Mephistopheles is perfectly at home here, but not Faust; he but half enters into it, and at the point when the wild carnival is at its highest, there rises before him a vision of Margaret, sad, pale, and with a slender blood-red mark about her neck. Instantly he realizes what has been the result to her, in his absence, of their love. It is the turning point in his career; hitherto he has followed Mephistopheles' lead, and even urged him faster on; and now that that lead has brought Margaret into misery, crime, and under sentence of death, Mephistopheles only says "she is not the first." If Faust were to follow the devilish advice and leave her to her fate, it is hard to see how he can ever escape from the downward path he has so far followed. But he does not leave her to her fate; his love for her now shows itself no longer the passion that demands its gratification; it becomes the unselfish desire to save her from the results of his acts. Mephistopheles, hitherto his willing guide, now is his unwilling assistant, and he turns back to save Margaret.

But her redemption must be different from his, as the motives of her fall were different; not undermined by doubt, but falling through her affection, punishment and salvation must correspond. In prison, she acknowledges the justice of her fate; crazed with suffering, she does not at first recognize Faust, who comes to release her; then when she does know him, and he urges her to escape with him, she refuses.

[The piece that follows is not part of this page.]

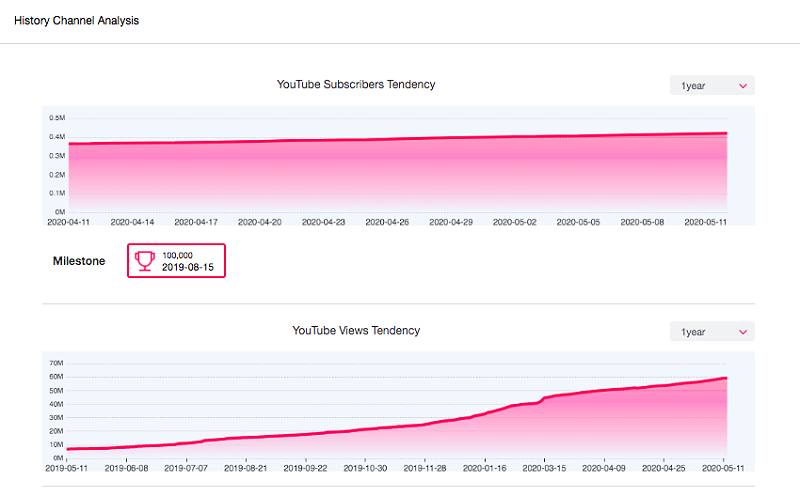Click 2019-11-28 on the views chart axis
800x496 pixels.
pyautogui.click(x=426, y=467)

Half confusedly she goes over all the story of the first meeting and all that followed; she cannot go with him, and as she sees Mephistopheles at the door, urging haste before the daylight comes, she shudders; Faust in desperation attempts to carry her away by force, but though the vision of her coming execution rises before her, she turns from him, saying, "Judgment of God, I have given myself over to Thee." Her only possible salvation is here; acceptance of the result of her actions, refusal to escape even with the one she loves; yet her last words before she falls, lifeless, are apprehensive for his fate; and as her spirit passes away, we hear from above, fainter and fainter, her voice lovingly calling his name.

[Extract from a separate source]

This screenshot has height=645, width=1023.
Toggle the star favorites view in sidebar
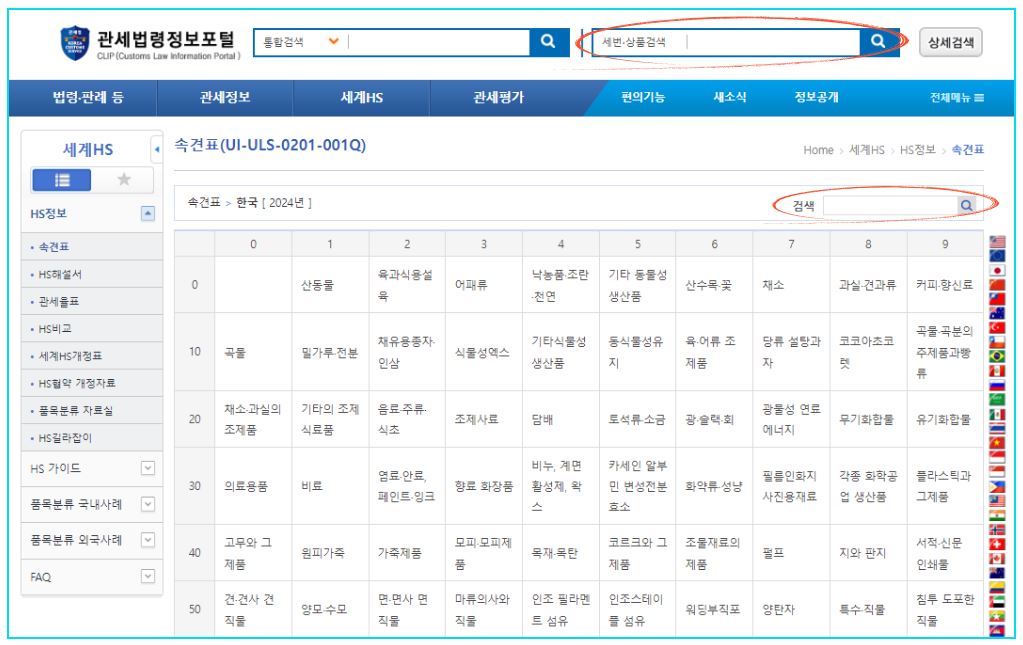point(124,180)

Mephistopheles coldly exclaims "She is judged;" but a voice from above replies "She is saved!"and we all feel that her total sinking of all personal hope or fear in the unselfish love for another, has redeemed her. Faust's nature, however, needs a much longer experience and trial; the evil spirit must go out of him by the way it came in. The episode of Gretchen is ended, as far as Faust's earthly career is concerned: but we may note the half reminiscence, half prophecy of her words in the last scene: "We shall meet again, but not at the dance," which recall to us the Linden song at the beginning of the drama, and point to the final scene of the second part, which is yet far before us.